The film came out of love and anger: a love of cinema (this is a very affirmative film – an act of joy and celebration) but also out of anger because most of the filmmakers it features are not in the film ‘conversation’. Movie lovers do not talk about these people in the way that Scorsese or Almodóvar are talked about. I felt a kind of fury at the unfairness of the film world, which has left these talented filmmakers out.
Also, I travel a lot. I spend my life on airplanes, and whenever I go to a new country – whether it’s Albania or Mauritania or wherever – one of the first questions I ask movie lovers is, “Who are your great female directors?” I’ve been doing that for at least a decade. The list grew and grew and at a certain point I thought, “I have to do something about this.” I thought, “Where is all this information? I wish somebody would put all this work out there.” Nobody was doing it, so it was up to me.
More than anything, I wanted the film to be passionately international. This story was a global one that went all over the world and, more and more in my work, particularly in my collaborations with Tilda Swinton, we’re trying to say that cinema is a global artform. I wanted to make something that ignores boundaries and shows film as a kind of universal language. You don’t need a passport to travel in cinema.
I wanted to make something that ignores boundaries and shows film as a kind of universal language. You don’t need a passport to travel in cinema
To make sure the international feel came across, I wanted to feature voices from every continent. I needed global figures, women with real credibility. When you think of Tilda Swinton and Jane Fonda, these are women who have been pushing boundaries. When it came to India, I was lucky enough to know Sharmila Tagore. My film sold in India because she’s essentially the Elizabeth Taylor of Indian cinema. I’m so fortunate that Tilda Swinton, Jane Fonda, Adjoa Andoh, Sharmila Tagore, Kerry Fox, Thandie Newton and Debra Winger agreed to work with me on the film.
It was also important to me that the film felt like a journey. When I’m in a car, I’m often mesmerised by the way the road constantly stretches out in front of me and so decided to start filming out of my car windscreen years ago – maybe a decade or so. I have thousands of these shots. I decided to use these, rather than talking heads between film clips, to show the views from my travels, while narration ran over the top. I wanted to show the world in which these films took place and using this footage enabled me to make the film a journey of sorts.
My years of travelling meant that I had all these countries in my head. I’ve driven from Scotland to Iran, Scotland to India. Crossing those distances by car gives you a real sense that the world isn’t centred on Europe, which, if you’ve had an education in the Arts, is often what you’re taught. You hear about Paris and obviously New York and maybe a bit of Moscow, but actually the centre of the cultural world is Tehran, Istanbul or Tokyo. There are all sorts of centres. Once you decentre yourself then you become a bit humbler about everything. It’s like what Copernicus said: what if we’re not the centre of the world? What if it’s elsewhere? It made me incredibly curious and so, when I go to a place, I’m passionately curious about the films that are made there. It was inspiring to go to Albania and ask, “Have you any great female filmmakers?” And they say, “Have you heard of Xhanfise Keko? One of our main streets is named after her.” I had not seen her films but, boy, did I watch them afterwards, and did I learn. Another room opened up in my mind that’s permanently there now.
There’s a danger as we get older (I’m 54 now) that we think we’ve seen life, we’ve seen the world, that we’ve experienced everything. But when you embark on a project like this you realise that’s not the case. I feel rejuvenated and young again as a result of making this film because I’ve learned so much. I have fresh knowledge. For me, producing this film was like being a boy and seeing a Gene Kelly musical for the first time. It was that good. I think at the deepest level for me it’s about transforming – turning into somebody new and having your eyes opened again and again.

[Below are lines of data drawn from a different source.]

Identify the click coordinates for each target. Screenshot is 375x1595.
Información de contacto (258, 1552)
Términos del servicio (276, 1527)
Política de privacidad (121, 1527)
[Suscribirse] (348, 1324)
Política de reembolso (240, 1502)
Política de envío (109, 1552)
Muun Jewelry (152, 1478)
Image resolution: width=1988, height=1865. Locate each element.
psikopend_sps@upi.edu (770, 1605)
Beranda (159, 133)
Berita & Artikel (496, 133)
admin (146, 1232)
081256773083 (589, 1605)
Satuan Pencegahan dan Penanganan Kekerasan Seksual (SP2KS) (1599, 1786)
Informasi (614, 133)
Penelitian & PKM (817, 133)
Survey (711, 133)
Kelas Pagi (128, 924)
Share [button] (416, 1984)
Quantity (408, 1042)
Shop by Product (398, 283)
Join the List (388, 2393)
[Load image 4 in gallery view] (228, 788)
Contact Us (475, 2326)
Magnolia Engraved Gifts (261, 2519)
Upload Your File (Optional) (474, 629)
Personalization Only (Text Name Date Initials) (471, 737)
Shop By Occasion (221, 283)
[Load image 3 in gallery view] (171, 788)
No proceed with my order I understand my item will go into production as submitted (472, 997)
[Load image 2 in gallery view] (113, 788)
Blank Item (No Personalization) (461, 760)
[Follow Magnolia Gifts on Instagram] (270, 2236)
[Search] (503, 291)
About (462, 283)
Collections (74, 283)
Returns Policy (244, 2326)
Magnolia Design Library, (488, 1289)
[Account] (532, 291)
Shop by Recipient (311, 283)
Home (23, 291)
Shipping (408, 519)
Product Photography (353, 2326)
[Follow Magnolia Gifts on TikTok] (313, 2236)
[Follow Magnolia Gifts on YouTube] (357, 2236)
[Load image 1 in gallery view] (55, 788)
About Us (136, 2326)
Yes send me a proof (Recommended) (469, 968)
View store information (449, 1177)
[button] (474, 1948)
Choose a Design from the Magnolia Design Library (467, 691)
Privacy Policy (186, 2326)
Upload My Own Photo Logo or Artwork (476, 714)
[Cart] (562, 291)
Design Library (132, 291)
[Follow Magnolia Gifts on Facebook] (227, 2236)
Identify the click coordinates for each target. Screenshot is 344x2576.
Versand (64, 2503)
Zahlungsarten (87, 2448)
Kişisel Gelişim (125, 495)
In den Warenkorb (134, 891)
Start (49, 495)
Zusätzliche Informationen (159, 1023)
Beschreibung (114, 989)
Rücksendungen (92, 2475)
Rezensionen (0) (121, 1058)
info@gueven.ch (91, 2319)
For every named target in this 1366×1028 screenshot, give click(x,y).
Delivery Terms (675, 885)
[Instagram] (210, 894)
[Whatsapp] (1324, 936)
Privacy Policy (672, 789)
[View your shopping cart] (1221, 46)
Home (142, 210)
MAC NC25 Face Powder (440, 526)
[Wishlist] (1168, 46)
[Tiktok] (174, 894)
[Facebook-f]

At the end of Women Make Film, after 14 hours of interviews, film clips and destination shots from all over the world, the camera emerges from the car and settles on the ground. We read the name Alice Guy-Blaché on a tombstone. She was one of the world’s first filmmakers (she made more than 1,000 films between 1894 and 1920) and the first studio owner. I’ve found that when viewers get to the end of this journey there’s often tears because they think, “Actually, we’ve been travelling somewhere.” Is it some big memorial to one of the greatest people in cinema? No. It’s a little thing in a field in New Jersey.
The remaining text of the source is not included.